À dominante électorale, cette session vise le renouvellement du Bureau du PAP, des bureaux des commissions permanentes ainsi que des cinq caucus régionaux, conformément au principe de rotation entre les régions du continent. Pour l’exercice 2026, la présidence du Bureau revient à l’Afrique du Nord, succédant à l’Afrique australe. Les autres postes de vice-présidence sont répartis comme suit : Afrique de l’Est (1er vice-président), Afrique de l’Ouest (2e), Afrique centrale (3e) et Afrique australe (4e).
La délégation congolaise, composée également des députés nationaux Sakata Moke Tawab Garry et Wangoie Mukalay Marie-Thérèse, participe activement aux consultations en cours. Elle entend jouer un rôle déterminant lors du second tour des scrutins relatifs aux commissions et caucus, où les postes de président, vice-président et rapporteur sont en jeu.

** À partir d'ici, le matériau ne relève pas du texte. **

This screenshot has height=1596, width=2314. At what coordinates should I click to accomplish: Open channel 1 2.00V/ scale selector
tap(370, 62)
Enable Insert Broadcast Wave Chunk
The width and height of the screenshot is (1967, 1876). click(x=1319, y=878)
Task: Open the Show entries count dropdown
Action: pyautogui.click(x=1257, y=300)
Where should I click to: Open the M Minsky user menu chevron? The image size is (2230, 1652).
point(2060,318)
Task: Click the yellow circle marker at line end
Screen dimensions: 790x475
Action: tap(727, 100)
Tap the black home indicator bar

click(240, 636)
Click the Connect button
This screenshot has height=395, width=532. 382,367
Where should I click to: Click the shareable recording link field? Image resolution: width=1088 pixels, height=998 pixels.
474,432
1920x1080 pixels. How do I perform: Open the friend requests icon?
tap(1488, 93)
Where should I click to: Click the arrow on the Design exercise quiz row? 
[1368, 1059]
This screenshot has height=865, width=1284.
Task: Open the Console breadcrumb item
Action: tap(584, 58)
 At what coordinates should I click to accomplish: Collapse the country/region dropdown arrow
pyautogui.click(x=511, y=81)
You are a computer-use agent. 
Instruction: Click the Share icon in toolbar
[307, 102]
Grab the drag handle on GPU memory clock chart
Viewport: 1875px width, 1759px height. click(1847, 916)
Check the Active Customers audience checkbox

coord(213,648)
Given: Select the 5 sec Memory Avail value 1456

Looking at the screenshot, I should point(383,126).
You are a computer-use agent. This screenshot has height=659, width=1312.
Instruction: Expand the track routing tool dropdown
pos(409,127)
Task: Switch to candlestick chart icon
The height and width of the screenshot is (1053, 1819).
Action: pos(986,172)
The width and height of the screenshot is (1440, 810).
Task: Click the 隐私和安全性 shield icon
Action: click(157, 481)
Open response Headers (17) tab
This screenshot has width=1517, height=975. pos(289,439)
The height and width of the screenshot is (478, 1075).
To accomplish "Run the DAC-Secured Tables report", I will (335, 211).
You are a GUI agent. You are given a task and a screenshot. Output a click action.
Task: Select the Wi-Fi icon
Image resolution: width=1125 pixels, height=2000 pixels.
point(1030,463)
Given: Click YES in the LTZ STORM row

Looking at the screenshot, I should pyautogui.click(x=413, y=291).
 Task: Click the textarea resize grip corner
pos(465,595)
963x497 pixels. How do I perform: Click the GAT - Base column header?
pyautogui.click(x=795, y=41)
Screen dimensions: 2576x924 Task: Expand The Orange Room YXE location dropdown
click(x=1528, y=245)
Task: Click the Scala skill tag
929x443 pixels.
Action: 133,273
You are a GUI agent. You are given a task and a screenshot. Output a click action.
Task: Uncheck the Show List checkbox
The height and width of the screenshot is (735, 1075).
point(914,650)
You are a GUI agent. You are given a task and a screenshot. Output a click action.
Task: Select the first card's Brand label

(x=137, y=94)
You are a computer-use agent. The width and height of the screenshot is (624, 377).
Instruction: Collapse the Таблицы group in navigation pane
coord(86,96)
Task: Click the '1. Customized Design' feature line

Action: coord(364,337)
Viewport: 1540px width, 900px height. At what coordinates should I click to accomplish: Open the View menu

Au-delà des enjeux électoraux, la session a été marquée par la prestation de serment de 64 nouveaux parlementaires issus de plusieurs États africains. La cérémonie officielle d’ouverture a été présidée par Mahmoud Ali Youssouf, président de la Commission de l’Union africaine, représentant le président en exercice de l’organisation.
Dans leur serment, les nouveaux membres se sont engagés à servir les peuples africains, à défendre les textes fondamentaux de l’Union africaine et à promouvoir la bonne gouvernance, la démocratie, les droits humains ainsi que la paix et la stabilité sur le continent.
À l’issue de cette séquence solennelle, les travaux se poursuivent à huis clos, notamment autour de l’organisation du processus électoral dont les scrutins sont prévus le 30 avril.
Dans un contexte continental confronté à de multiples défis politiques et sécuritaires, cette session de Midrand s’annonce décisive pour l’avenir du Parlement panafricain. Elle offre aux États membres, dont la RDC, une tribune stratégique pour renforcer leur influence et contribuer à la consolidation de la gouvernance africaine.